Maya nodded. "Rather it be on my terms."
"Let me." Elena set down the wine and reached for the scissors. "We used to cut each other's hair in college, remember? That terrible summer we both wanted bangs?"
Maya sat on the closed toilet seat while Elena worked. The first lock fell to the tile, then another. When it was done, Maya touched the prickly surface of her scalp. She looked alien to herself, stripped of the softness that had always defined her face.
Elena was crying. "I'm sorry I didn't call. I didn't know what to say."
"I know. Me neither."
"Come with me." Elena grabbed her hand. "Just trust me."
They drove to the community center where Elena's sister worked night security.
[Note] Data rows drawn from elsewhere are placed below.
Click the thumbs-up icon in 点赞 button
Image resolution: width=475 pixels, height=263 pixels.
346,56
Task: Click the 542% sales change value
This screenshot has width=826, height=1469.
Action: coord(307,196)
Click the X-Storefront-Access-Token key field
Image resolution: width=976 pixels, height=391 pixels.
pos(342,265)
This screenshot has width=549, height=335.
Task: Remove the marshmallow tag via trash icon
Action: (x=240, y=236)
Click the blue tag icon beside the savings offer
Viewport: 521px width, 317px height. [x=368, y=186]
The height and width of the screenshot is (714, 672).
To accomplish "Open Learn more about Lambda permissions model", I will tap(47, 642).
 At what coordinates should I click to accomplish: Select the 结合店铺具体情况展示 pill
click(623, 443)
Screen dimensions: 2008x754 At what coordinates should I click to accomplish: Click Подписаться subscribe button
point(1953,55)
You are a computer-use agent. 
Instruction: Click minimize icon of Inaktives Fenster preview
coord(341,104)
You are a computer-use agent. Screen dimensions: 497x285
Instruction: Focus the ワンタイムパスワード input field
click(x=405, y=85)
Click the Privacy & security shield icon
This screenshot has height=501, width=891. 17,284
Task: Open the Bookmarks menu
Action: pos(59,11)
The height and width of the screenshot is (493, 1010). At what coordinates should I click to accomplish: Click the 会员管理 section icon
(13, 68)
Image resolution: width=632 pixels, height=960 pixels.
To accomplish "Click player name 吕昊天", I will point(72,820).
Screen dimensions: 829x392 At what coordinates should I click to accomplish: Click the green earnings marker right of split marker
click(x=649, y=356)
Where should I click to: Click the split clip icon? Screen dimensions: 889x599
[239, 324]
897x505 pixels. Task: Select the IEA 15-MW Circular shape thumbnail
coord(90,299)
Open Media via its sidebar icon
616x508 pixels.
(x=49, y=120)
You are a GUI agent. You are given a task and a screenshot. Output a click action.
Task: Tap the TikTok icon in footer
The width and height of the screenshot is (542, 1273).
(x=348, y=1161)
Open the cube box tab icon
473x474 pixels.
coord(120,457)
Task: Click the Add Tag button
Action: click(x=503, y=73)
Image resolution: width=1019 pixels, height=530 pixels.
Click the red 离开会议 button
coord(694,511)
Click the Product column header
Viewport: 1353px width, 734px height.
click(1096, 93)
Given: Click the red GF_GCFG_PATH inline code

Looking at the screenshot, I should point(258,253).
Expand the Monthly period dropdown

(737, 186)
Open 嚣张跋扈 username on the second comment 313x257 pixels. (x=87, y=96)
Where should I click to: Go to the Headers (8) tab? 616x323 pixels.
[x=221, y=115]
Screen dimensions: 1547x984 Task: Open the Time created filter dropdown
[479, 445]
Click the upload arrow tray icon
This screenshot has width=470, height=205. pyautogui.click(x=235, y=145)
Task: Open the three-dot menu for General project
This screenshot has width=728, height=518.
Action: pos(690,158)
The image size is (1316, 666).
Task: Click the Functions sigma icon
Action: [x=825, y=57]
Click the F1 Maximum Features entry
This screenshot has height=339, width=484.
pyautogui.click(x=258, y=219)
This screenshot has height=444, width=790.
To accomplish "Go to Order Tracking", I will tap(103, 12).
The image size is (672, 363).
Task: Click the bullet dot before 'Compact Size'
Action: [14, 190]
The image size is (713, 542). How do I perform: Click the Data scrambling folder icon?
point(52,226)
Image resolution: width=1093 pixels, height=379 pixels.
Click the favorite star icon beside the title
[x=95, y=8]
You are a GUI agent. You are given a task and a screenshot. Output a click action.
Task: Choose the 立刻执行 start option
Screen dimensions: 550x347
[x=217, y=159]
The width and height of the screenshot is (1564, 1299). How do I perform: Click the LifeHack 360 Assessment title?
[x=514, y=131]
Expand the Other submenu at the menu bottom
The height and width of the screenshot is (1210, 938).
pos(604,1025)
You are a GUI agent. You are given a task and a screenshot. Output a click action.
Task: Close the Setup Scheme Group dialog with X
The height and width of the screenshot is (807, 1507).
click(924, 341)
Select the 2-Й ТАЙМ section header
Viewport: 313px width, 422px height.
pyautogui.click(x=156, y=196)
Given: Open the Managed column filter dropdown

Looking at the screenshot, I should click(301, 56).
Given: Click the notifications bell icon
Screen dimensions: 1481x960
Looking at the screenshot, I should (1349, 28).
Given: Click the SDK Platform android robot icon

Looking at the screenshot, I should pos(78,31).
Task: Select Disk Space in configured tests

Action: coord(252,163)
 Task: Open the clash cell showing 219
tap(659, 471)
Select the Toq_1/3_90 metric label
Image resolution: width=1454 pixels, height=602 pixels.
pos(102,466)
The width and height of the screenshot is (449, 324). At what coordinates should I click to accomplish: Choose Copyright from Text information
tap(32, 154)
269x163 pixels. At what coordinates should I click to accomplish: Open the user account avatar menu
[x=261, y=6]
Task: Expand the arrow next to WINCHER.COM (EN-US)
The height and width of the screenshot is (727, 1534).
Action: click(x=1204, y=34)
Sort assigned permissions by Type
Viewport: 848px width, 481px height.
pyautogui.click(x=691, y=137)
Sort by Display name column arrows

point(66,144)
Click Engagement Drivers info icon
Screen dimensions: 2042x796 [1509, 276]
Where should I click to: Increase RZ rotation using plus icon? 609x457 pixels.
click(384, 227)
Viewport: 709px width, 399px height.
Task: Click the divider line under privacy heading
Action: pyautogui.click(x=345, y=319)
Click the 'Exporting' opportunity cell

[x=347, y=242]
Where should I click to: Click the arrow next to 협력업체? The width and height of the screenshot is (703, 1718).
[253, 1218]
The indoor pool was dark, lit only by underwater emergency lights that cast rippling shadows across the ceiling. Elena stripped to her underwear and dove in.
"Swimming," she said, surfacing. "It's the only place where nobody has hair. Where nobody can tell you're sick or successful or falling apart. You're just ... moving through water."
Maya hesitated, then stepped out of her clothes and lowered herself into the cool quiet. The water held her weight, made her strange new body feel light. She watched Elena cut through the lanes with fierce grace, her hair plastering back like a sleek seal's.
They swam side by side in the silence, occasionally brushing fingers, occasionally surfacing to breathe. Afterward, they sat on the pool's edge, legs dangling in the water, sharing the wine Elena had brought.
"I'm terrified," Maya said finally. "Not of dying. Of disappearing before I'm gone."
Elena wrapped a towel around Maya's bare shoulders. "You're not disappearing. You're just ... swimming in deeper water now. And you've got a friend who's learning to hold her breath longer."
Maya leaned into Elena's shoulder, feeling the warmth through the damp towel. Her head felt strange against the fabric, alien and newly honest, but Elena didn't flinch from the contact. They sat until the wine was gone, until the water's reflection painted them both in the same shifting light, neither sick nor well, just two bodies held up by the same dark water.